- **Input**

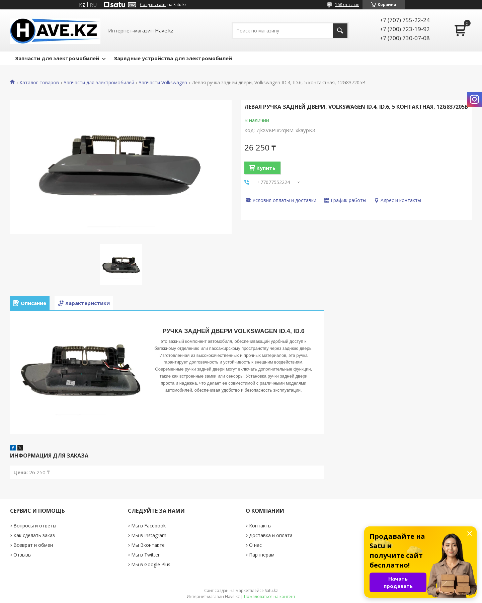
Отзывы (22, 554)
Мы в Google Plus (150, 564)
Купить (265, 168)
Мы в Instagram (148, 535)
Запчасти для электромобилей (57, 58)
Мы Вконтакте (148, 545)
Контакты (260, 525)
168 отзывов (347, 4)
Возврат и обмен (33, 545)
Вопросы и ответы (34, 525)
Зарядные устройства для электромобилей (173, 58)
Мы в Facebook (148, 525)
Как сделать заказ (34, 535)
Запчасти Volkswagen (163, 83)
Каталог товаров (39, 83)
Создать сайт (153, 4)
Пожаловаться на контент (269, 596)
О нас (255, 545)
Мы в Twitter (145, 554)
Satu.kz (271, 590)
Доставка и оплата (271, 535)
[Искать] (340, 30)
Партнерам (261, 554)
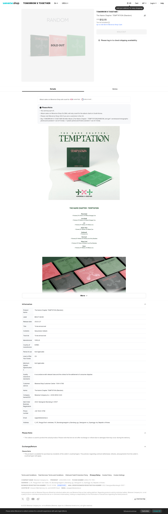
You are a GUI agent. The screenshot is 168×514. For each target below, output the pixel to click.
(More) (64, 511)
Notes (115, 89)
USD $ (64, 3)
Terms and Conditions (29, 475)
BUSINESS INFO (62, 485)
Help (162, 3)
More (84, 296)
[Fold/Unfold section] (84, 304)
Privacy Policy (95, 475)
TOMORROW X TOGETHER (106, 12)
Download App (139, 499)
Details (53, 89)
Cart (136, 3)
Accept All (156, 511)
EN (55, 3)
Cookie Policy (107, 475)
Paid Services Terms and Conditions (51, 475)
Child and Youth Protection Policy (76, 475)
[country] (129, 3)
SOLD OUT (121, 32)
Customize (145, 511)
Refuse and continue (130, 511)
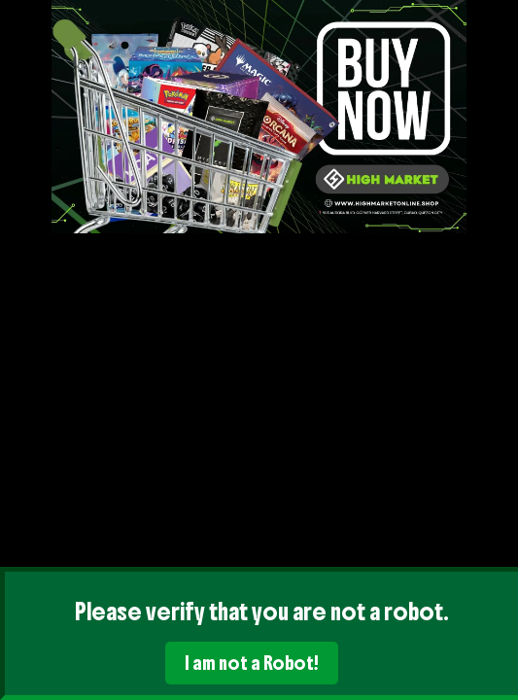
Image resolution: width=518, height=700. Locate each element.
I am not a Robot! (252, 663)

* * *

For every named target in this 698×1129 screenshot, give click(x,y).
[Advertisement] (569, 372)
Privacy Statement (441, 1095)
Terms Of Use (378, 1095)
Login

- **Your task**
Reproduce the part of the data that opens with the line containing "Как сделать заказ (34, 535)" and closes with the line containing "Партнерам (261, 554)", renaming "Каталог товаров" to "Каталог продукции" and keeping everything else as it is.

- **Result of this exercise**
Как сделать заказ (34, 535)
Запчасти Volkswagen (163, 83)
Каталог продукции (39, 83)
Создать сайт (153, 4)
Пожаловаться на контент (269, 596)
О нас (255, 545)
Мы в Twitter (145, 554)
Satu.kz (271, 590)
Доставка и оплата (271, 535)
[Искать] (340, 30)
Партнерам (261, 554)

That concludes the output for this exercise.